8 日本シリーズ第三戦


さて、日本シリーズ第三戦である。

現在9回の裏。キンタマファイターズの攻撃である。

ジャイアンツ対ファイターズは、現在49対49

ここを持ちこたえれば、延長戦突入である。

読者のみなさんは、点数だけ見れば、第二戦までの流れがウソのような、超乱打戦になったのかと思うだろう。

ところが、第三戦も、両チームとも一度もバットを振っていない。

俺と相手チームのキャッチャー佐竹に49回ずつボールがキンタマに当たるという驚きの展開になったのである。

稀に見る投手戦である。

もうここまで続くと、稀に見る投手戦とも言えない気がしてきた。

当然の投手戦である。

俺は、49回もキンタマに当たったことで、痛みで何がなんだかわからなくなってきた。

昨日、木村に約束した通り、リードを変えて、フォークボール主体にしたせいか、キンタマに当たるか、ストライクかのどちらかが続くという驚異の展開になった。

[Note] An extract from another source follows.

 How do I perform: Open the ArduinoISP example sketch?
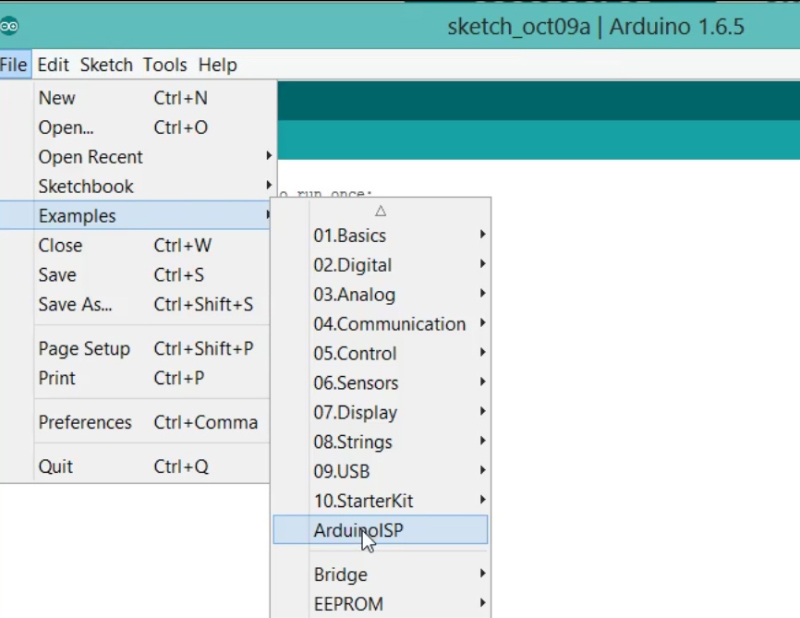point(358,531)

相手チームの攻撃と言ったが、もはや気持ちは、こちらの攻撃である。

なんせ、キンタマでしか点が入らないからである。

深呼吸する。

最後の打者である。

延長戦など考えるものか。

ここでケリをつけてやる。

俺の出したサインは真ん中低めのフォークボール。

キンタマを狙え!俺のキンタマはここだ!!

俺は勇気を振り絞った。

本当は怖くて怖くて仕方なかった。
ペナントレースを勝ち抜いた意地が俺を奮い立たせたのであった。

来た!木村の200キロを超える豪速球が!!

俺は、怖すぎて、少しよけてしまった。

球は逸れてしまい、俺の内ももあたりに当たった。

しかし、俺は、中学、高校とずっと演劇部だった役者魂をここで発揮した!

「ギィヤアーッ!!き、キキキキキ、キンタマがあーっ!!キンタマがあーっ!!!!痛いーっ!!」

50対49

日本シリーズ第三戦も我らがキンタマジャイアンツの勝ち。

しかし、俺は、49回ものキンタマへの直撃の痛みで、気を失っていた。50回目のみフェイクキンタマだったが、それまでのダメージの蓄積である。

ここから書く内容は、後から人に聞いた話である。

「放送席、放送席!!
今日のヒーローインタビューはもちろん、この選手です!!見事なリードで、自らのキンタマへと50回もボールをいざなった、いざないの貴公子こと、中西選手です」

俺は口から泡を吹き、白目を向いていたが、そんな俺を支えるようにして、ピッチャーの木村がお立ち台にいっしょに登っていた。

木村は、俺が気絶しているのをいいことに、俺の体を腹話術のようにして、俺のふりをしてこう答えた。

「本当にすごいのは木村投手だよ。僕なんかキンタマにボールが当たっただけで、野球のセンスはなんにもないんだよ。第1試合、第2試合のヒーローインタビューも、本来は木村投手が立つべきだったんだよ。ヒーローインタビューを木村投手にかわるね!バイバーイ」

ワアアッと歓声が盛り上がるや否や、木村は、まるで小さな子供が飽きた人形をそこらへんにポイっと捨てるような態度で、俺の体をお立ち台から、無造作に放り投げた。

もともと、木村の書いた“死ね”というラクガキを徹夜で消したので一睡もしていない上に、キンタマに49回もの直撃を受けたのだ。

俺は死んでもおかしくなかった。

しかし、木村は、さっきのが腹話術であることを、インタビュアーに気づかれることもなく、ヒーローインタビューを最後まで受けたそうだ。

さすがは、中学、高校と六年間、腹話術部だっただけのことはある。